Metadata-Version: 2.1
Name: pictureTextCrop
Version: 0.5.0
Summary: Interactive extraction of selected text from images and batch processing of stored image files.
Classifier: Programming Language :: Python :: 3.6
Classifier: License :: OSI Approved :: GNU Library or Lesser General Public License (LGPL)
Classifier: Operating System :: POSIX :: Linux
Classifier: Development Status :: 3 - Alpha
Classifier: Intended Audience :: Legal Industry
Classifier: Natural Language :: English
Classifier: Topic :: Multimedia :: Graphics :: Graphics Conversion
Classifier: Topic :: Office/Business
Requires-Python: >=3.6
Description-Content-Type: text/markdown
License-File: LICENSE.txt

# pictureTextCrop

Quick Start:

This application can be run by simply unzipping the source archive, pictureTextCrop.tar.gz into 
a new directory that you create to contain the application and its files.  Once unzipped, do into the
pictureTextCrop folder, and from there into its 'src' folder.  It should have the main application script in it, pictureTextCrop.py.
To start the application, execute the following on the command line:

$ python3 pictureTextCrop.py


Introduction:

This application is a simple tool which allows you to interactively extract text from image files by dragging
 from the top-left corner of a crop rectangle to the bottom-right corner.  When you release the mouse button
 the text inside the rectangle is printed to the console and a record of the conversion and its result
 is made in the SQLite3 database, TextExtraction.db, in the CropLog table.  Each record of this table
 records the date and time of the extraction in its timeStamp field, the full path to the file on your
 disk of the image file in the filePath field, the coordinates of the crop in the coordinates field, and
 the text of the crop in the text field.  The value of storing all extractions in a database table is
 simply that you can then search large numbers of images containing particular text using SQL.

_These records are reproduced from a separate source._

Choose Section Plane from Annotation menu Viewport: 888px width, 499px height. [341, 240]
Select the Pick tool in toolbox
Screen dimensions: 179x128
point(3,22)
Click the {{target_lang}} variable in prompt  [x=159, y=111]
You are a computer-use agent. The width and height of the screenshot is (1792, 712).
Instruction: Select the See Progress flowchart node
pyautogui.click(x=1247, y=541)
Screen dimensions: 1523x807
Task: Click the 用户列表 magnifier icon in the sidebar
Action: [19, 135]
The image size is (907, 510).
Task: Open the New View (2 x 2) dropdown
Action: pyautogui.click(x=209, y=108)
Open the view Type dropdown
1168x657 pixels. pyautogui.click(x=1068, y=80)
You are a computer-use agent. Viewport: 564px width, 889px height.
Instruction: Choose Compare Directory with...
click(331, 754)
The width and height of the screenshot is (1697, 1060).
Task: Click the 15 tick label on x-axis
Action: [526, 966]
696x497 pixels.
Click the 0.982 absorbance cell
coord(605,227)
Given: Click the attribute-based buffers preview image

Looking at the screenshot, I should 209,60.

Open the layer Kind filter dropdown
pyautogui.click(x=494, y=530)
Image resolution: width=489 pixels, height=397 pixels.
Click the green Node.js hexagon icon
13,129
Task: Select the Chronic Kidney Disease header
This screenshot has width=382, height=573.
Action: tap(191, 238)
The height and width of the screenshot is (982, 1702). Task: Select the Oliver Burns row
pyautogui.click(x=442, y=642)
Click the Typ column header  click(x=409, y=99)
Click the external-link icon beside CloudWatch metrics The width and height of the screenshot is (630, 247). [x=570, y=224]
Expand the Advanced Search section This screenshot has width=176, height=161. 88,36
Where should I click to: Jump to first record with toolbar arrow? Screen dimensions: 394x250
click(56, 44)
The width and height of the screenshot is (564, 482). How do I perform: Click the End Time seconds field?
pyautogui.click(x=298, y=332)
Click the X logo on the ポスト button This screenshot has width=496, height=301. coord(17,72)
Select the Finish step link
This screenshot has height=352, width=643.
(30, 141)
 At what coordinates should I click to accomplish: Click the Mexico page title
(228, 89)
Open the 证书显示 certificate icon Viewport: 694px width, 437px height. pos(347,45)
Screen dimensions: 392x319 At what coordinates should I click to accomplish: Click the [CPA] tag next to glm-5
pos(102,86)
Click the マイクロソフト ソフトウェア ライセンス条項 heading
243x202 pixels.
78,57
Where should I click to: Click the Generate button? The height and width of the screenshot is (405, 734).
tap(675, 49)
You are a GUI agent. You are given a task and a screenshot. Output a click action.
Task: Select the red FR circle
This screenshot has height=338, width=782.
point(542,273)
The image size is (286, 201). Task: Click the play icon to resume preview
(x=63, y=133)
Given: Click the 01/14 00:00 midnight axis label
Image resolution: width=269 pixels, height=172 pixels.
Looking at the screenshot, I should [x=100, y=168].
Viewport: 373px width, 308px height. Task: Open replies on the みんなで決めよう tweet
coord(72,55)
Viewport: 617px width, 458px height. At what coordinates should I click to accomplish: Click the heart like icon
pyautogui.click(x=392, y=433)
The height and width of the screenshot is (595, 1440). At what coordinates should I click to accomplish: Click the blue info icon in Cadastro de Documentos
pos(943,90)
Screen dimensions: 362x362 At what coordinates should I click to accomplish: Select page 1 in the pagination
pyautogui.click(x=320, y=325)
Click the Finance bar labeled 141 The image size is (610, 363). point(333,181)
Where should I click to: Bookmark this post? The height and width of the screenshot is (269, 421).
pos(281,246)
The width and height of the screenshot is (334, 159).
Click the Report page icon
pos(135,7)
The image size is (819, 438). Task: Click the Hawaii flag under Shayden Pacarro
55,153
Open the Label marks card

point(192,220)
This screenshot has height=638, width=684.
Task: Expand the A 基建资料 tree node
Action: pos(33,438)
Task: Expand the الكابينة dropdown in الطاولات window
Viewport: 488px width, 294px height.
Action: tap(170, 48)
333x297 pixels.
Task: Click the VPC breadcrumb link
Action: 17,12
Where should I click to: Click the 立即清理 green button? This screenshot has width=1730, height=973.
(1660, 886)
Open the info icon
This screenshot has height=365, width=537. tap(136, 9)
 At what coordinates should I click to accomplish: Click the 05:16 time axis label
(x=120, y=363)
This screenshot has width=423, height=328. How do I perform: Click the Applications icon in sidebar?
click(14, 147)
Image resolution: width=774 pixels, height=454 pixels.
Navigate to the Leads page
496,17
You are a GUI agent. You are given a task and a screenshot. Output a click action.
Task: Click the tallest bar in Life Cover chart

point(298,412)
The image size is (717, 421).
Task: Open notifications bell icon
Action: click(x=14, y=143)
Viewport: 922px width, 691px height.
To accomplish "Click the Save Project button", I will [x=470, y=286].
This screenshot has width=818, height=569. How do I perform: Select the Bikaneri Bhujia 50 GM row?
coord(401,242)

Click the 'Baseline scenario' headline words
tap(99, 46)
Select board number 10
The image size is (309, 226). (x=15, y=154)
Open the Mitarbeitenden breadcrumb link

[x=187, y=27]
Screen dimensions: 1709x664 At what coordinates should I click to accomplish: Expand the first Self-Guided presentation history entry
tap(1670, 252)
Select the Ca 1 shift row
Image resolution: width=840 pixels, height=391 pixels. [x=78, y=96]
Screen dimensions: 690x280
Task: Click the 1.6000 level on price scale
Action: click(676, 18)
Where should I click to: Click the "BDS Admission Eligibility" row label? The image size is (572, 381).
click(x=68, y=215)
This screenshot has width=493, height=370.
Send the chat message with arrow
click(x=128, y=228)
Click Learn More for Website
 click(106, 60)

 When you start the program, a folder selection dialog will appear.  Select the folder you want to look
 for images in here.  When you do, the application builds an index of all of the recognized image files
 in the folder to any depth in the folder tree.  The image formats recognized are those of the Pillow
 python imaging processing library, which includes those associated with the following file extensions:

            'apng', 'blp', 'blp1', 'blp2', 'bmp', 'dds', 'dib', 'dxt1', 'dxt3', 'dxt5', 'eps',
            'gif', 'icns', 'ico', 'im', 'jfif', 'jpeg', 'jpg', 'msp', 'pbm', 'pcx', 'pgm', 'png',
            'pnm', 'ppm', 'sgi', 'spi', 'tga', 'tiff', 'webp', 'xbm'

 The application then displays a dialog with a list of the files identified using their extensions.  use of
 MIME type recognizing software is planned for the future.  The list of files will be on the left, and in
 the right half of the dialog will be a space which shows the image selected when you click on a file
 path in the list.  The status bar shows the full path in case yours are longer than will fit in the
 space provided by the list.  The dialog can be resized to accomdate your needs.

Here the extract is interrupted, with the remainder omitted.